» Items
- - -

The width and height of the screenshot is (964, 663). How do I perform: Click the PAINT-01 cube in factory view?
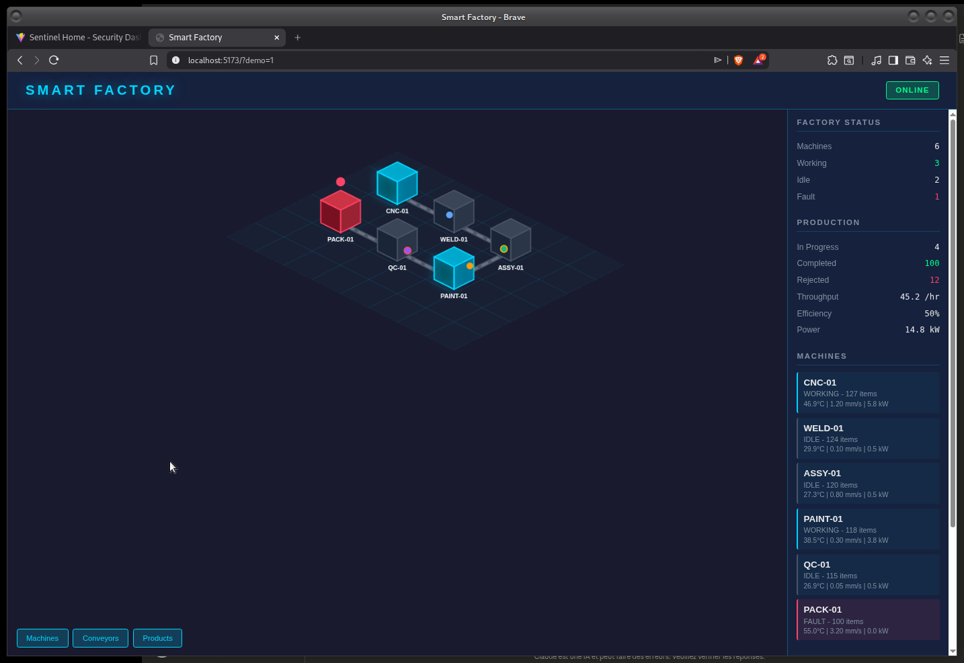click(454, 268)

- - -

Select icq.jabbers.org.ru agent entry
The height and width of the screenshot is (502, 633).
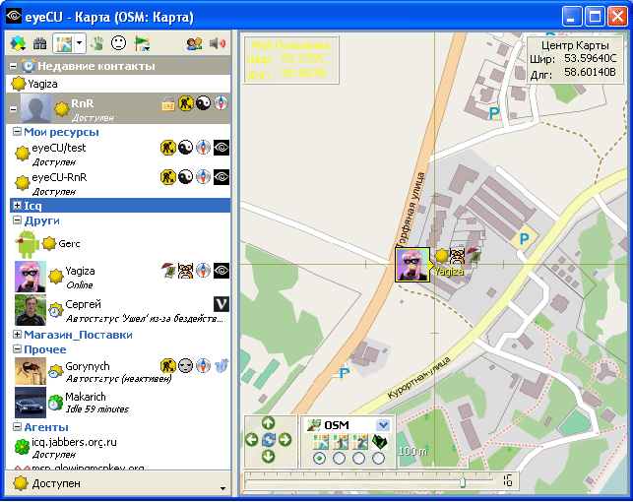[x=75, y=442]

- - -

» Task description
Convert the entries starting at the line containing "Select icq.jabbers.org.ru agent entry" and ending at the line containing "[x=75, y=442]" into a Markdown table with the columns Row and Line, omitting blank lines and leaving the pictures out.

» Response for this exercise
| Row | Line |
|---|---|
| 1 | Select icq.jabbers.org.ru agent entry |
| 2 | The height and width of the screenshot is (502, 633). |
| 3 | [x=75, y=442] |